*** LISTED RECORDS Section Begins ***

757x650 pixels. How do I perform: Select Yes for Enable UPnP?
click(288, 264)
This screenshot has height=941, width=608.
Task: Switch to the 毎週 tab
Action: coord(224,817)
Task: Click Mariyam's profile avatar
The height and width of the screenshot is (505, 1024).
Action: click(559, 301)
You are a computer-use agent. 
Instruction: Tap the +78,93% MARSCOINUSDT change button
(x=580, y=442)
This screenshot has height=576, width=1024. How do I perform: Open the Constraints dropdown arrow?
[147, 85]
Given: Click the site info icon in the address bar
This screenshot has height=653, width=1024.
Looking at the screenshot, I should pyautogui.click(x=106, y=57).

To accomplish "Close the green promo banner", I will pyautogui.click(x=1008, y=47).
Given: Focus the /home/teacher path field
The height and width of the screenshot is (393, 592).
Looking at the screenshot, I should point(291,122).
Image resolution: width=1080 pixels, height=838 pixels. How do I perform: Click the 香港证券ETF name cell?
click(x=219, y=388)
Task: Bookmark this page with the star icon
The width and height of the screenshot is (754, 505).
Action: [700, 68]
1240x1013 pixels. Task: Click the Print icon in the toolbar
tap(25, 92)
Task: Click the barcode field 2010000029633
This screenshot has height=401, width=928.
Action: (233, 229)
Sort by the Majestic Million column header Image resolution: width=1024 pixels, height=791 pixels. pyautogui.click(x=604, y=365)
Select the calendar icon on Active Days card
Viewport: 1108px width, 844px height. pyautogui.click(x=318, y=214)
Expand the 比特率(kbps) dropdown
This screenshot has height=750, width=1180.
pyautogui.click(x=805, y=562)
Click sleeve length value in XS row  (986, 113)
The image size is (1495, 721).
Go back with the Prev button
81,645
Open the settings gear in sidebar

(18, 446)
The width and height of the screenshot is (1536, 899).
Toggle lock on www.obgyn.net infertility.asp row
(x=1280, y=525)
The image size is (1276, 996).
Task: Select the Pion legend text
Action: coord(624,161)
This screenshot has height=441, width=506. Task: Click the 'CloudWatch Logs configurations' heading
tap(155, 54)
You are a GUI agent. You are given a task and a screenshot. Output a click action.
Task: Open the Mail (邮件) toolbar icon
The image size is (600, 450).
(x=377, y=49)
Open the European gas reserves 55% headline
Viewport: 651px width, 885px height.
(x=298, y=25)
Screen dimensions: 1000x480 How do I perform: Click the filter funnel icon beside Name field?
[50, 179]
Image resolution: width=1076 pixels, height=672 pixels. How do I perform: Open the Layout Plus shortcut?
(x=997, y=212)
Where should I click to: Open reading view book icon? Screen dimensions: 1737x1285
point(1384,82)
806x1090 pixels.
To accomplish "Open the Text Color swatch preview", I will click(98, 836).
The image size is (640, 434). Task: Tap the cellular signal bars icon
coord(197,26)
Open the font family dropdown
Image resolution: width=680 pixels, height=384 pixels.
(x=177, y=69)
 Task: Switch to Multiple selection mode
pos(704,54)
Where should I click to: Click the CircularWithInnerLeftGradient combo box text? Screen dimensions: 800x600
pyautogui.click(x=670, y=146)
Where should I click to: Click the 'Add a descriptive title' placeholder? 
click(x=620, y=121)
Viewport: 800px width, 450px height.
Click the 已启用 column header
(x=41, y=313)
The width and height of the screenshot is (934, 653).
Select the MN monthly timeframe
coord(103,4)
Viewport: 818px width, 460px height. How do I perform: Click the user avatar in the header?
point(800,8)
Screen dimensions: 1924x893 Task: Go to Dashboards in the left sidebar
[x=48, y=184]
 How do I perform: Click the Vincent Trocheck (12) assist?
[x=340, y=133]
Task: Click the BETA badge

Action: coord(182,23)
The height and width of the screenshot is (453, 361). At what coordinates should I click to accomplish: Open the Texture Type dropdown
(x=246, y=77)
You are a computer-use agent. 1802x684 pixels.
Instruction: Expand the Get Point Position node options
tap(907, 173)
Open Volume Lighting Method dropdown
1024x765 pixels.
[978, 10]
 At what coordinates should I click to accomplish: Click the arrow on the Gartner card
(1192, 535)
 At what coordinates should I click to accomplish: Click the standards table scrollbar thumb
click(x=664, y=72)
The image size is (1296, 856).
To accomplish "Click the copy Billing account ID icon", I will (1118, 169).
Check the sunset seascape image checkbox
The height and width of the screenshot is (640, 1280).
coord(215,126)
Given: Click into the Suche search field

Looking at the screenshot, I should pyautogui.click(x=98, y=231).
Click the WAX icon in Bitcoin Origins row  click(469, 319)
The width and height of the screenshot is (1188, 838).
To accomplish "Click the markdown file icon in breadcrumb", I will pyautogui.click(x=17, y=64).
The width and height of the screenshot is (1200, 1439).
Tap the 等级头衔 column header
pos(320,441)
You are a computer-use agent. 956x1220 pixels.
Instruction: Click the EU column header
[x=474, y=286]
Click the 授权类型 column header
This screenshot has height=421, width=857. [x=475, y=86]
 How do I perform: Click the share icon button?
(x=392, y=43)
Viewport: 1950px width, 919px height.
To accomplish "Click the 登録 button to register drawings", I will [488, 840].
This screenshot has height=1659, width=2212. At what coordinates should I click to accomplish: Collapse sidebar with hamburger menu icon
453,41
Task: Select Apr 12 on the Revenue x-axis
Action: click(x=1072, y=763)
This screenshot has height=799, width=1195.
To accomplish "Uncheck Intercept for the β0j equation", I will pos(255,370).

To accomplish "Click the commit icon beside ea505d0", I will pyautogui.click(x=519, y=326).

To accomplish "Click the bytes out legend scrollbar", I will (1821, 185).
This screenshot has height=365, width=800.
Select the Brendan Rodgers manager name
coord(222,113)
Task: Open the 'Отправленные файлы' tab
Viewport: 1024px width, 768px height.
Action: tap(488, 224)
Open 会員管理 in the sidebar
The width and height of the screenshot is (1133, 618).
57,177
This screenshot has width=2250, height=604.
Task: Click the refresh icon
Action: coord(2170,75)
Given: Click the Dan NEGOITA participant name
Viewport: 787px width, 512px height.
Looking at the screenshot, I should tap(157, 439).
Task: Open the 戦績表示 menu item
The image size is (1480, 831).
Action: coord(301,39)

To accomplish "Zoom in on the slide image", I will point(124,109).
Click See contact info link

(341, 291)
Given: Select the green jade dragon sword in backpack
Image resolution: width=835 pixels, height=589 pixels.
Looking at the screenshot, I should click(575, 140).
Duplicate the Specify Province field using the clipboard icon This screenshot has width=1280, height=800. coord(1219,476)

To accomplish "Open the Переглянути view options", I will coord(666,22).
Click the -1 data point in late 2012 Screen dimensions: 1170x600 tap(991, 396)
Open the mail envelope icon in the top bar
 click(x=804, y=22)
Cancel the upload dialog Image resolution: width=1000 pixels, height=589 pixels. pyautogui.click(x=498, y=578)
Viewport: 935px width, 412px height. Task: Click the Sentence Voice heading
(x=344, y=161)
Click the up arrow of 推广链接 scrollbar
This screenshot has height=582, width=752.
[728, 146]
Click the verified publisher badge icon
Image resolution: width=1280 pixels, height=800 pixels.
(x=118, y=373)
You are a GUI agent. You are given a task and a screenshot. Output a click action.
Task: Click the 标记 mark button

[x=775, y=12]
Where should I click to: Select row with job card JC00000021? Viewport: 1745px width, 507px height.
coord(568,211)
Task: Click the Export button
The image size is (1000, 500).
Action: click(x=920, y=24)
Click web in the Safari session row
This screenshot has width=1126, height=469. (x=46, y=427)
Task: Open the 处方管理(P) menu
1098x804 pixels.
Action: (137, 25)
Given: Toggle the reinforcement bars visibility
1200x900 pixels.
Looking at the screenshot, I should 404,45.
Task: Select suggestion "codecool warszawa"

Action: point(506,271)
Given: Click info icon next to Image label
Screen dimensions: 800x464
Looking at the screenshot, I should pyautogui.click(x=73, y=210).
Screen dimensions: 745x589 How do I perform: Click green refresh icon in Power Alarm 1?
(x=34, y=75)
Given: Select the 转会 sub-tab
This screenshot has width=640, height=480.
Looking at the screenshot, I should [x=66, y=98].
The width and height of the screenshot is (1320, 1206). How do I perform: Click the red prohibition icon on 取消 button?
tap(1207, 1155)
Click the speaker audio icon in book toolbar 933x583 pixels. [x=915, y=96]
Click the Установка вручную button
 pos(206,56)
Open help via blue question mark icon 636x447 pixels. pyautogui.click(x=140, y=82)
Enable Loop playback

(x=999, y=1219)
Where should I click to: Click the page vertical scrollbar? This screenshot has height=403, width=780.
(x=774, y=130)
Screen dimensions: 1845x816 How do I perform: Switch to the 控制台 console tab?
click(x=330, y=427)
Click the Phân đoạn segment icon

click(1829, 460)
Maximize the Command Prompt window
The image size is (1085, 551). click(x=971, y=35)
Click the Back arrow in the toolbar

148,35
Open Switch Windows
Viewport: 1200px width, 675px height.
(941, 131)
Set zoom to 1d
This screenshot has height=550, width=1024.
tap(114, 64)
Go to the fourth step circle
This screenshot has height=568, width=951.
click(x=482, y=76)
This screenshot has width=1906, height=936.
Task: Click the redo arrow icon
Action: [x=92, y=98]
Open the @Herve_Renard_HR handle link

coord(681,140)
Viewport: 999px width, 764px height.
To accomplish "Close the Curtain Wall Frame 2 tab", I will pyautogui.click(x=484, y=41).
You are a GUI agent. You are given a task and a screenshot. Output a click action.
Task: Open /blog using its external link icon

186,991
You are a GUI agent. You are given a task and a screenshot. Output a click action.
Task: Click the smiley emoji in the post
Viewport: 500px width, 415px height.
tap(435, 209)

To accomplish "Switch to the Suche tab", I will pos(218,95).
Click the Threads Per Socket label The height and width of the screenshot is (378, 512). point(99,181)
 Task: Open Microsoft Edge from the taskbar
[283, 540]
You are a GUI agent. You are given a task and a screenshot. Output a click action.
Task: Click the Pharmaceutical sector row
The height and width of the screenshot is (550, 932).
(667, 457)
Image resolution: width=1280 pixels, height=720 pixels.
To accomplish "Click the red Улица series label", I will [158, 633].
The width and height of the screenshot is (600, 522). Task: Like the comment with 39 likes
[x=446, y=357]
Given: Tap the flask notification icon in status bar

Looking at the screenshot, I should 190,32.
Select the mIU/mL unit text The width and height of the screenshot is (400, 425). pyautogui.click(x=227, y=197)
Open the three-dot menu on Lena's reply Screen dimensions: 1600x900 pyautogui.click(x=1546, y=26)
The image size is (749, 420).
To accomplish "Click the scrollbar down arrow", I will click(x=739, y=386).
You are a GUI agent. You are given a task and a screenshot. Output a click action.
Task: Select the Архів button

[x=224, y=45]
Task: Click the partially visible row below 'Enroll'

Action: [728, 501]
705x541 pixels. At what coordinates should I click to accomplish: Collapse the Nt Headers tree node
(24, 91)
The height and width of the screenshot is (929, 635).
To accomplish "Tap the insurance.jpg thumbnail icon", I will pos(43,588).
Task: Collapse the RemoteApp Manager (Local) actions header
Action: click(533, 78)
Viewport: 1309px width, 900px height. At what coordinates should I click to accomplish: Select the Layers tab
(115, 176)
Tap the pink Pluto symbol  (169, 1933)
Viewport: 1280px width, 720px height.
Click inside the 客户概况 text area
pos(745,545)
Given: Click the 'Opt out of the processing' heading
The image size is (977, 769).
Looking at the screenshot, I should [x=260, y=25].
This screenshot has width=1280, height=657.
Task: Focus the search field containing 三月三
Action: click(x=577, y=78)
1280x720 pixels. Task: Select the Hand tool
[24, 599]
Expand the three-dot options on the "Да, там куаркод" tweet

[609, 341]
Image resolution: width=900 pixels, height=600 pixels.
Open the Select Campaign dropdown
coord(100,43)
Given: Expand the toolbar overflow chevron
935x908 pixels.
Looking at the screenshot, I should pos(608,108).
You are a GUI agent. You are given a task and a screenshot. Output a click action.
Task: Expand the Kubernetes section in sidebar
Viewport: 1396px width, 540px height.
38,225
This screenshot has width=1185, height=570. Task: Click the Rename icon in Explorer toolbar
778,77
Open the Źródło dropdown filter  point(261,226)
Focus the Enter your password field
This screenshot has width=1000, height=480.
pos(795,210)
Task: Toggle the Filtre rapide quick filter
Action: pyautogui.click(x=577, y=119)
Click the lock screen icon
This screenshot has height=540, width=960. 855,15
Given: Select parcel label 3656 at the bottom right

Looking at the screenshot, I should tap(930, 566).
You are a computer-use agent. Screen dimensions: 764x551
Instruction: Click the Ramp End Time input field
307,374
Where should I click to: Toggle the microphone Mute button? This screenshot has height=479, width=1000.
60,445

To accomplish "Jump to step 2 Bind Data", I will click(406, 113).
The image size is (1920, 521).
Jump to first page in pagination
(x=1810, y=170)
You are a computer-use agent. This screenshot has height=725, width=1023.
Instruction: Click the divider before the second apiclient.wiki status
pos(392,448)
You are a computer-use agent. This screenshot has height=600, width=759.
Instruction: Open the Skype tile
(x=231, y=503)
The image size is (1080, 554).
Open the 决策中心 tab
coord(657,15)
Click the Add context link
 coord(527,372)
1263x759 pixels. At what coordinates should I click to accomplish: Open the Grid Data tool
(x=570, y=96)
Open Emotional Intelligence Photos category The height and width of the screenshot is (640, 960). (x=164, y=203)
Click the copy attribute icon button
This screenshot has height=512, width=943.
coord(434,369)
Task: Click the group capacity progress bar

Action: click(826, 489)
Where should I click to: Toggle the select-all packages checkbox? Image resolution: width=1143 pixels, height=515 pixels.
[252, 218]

*** LISTED RECORDS Section Ends ***

◆ **EXERCISE OBJECTIVE**:
Transcribe the records above exactly, beginning at the line that contains "Task: Open the 戦績表示 menu item" and ending with the line that contains "Task: Click the Export button", both included, and nothing else.

◆ **TASK RESPONSE**:
Task: Open the 戦績表示 menu item
The image size is (1480, 831).
Action: coord(301,39)

To accomplish "Zoom in on the slide image", I will point(124,109).
Click See contact info link

(341, 291)
Given: Select the green jade dragon sword in backpack
Image resolution: width=835 pixels, height=589 pixels.
Looking at the screenshot, I should click(575, 140).
Duplicate the Specify Province field using the clipboard icon This screenshot has width=1280, height=800. coord(1219,476)

To accomplish "Open the Переглянути view options", I will coord(666,22).
Click the -1 data point in late 2012 Screen dimensions: 1170x600 tap(991, 396)
Open the mail envelope icon in the top bar
 click(x=804, y=22)
Cancel the upload dialog Image resolution: width=1000 pixels, height=589 pixels. pyautogui.click(x=498, y=578)
Viewport: 935px width, 412px height. Task: Click the Sentence Voice heading
(x=344, y=161)
Click the up arrow of 推广链接 scrollbar
This screenshot has height=582, width=752.
[728, 146]
Click the verified publisher badge icon
Image resolution: width=1280 pixels, height=800 pixels.
(x=118, y=373)
You are a GUI agent. You are given a task and a screenshot. Output a click action.
Task: Click the 标记 mark button

[x=775, y=12]
Where should I click to: Select row with job card JC00000021? Viewport: 1745px width, 507px height.
coord(568,211)
Task: Click the Export button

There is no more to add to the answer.